Medical education is all about being efficient (as well as repetition), so these flash cards are a great place to start when you're an MS-1 studying the musculoskeletal system. I'm currently an MS-1, and found the following about Netter's:
Pros:
-Quickly learn all the innervations, origins, and attachments for muscles, as well as what passes through each of the foramina of the skull.
-The organization is great, the cards are compact, and you don't really need to carry around two huge books with you everyday. Great for the frantic reviewing we always do, too!
-I'd purchase these cards over the Thieme Atlas of Anatomy I used probably 2-3 times for about 0 seconds each time.
Cons:
While Dr. Netter has artistic talent, supplement your ability to locate anatomical structures by anatomy lab time, and Rohen's Colour Atlas of Anatomy.
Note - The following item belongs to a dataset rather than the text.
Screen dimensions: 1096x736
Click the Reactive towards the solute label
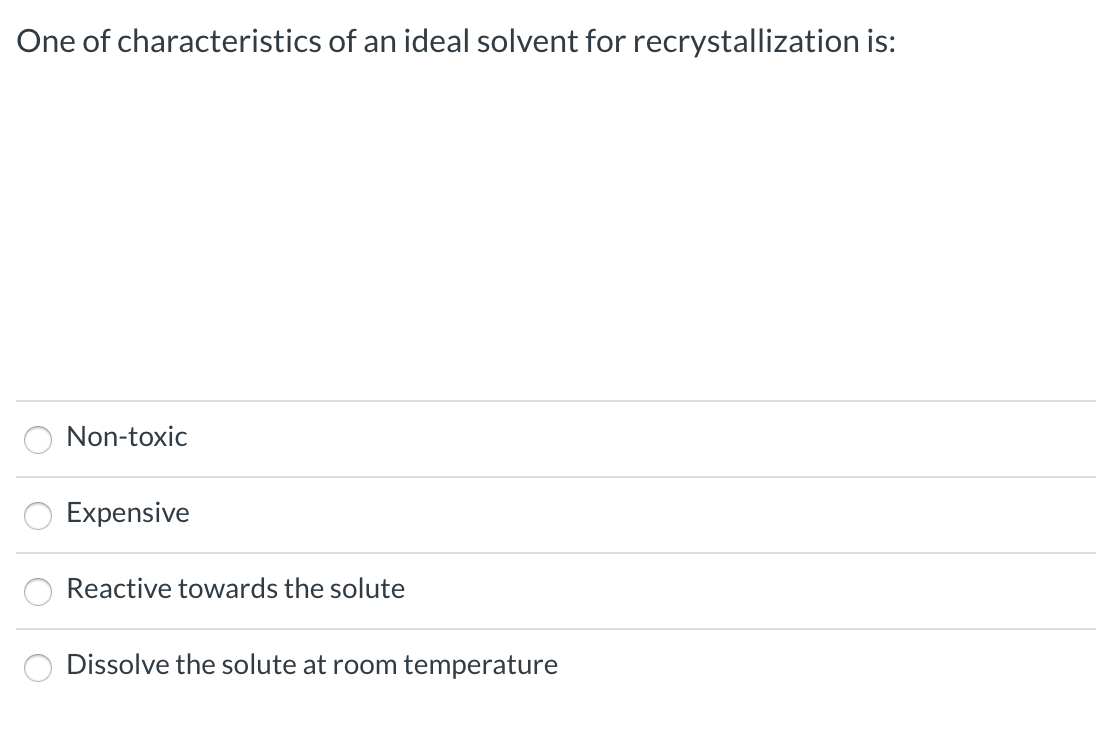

His paintings don't give you the proper depth, lighting, and spatial relationships that looking at real donor bodies does, and Netter usually presents just one to a few muscles on the entire arm, for example, instead of all the other muscles, tendons, vasculature, and nerves that are running about there as well.
Netter's got me through the musculoskeletal system and head and neck, but I used just Rohen's and my class lectures for GI and pelvis/reproductive. Combine Rohen's with Netter's flashcards for a really solid learning experience in medical school.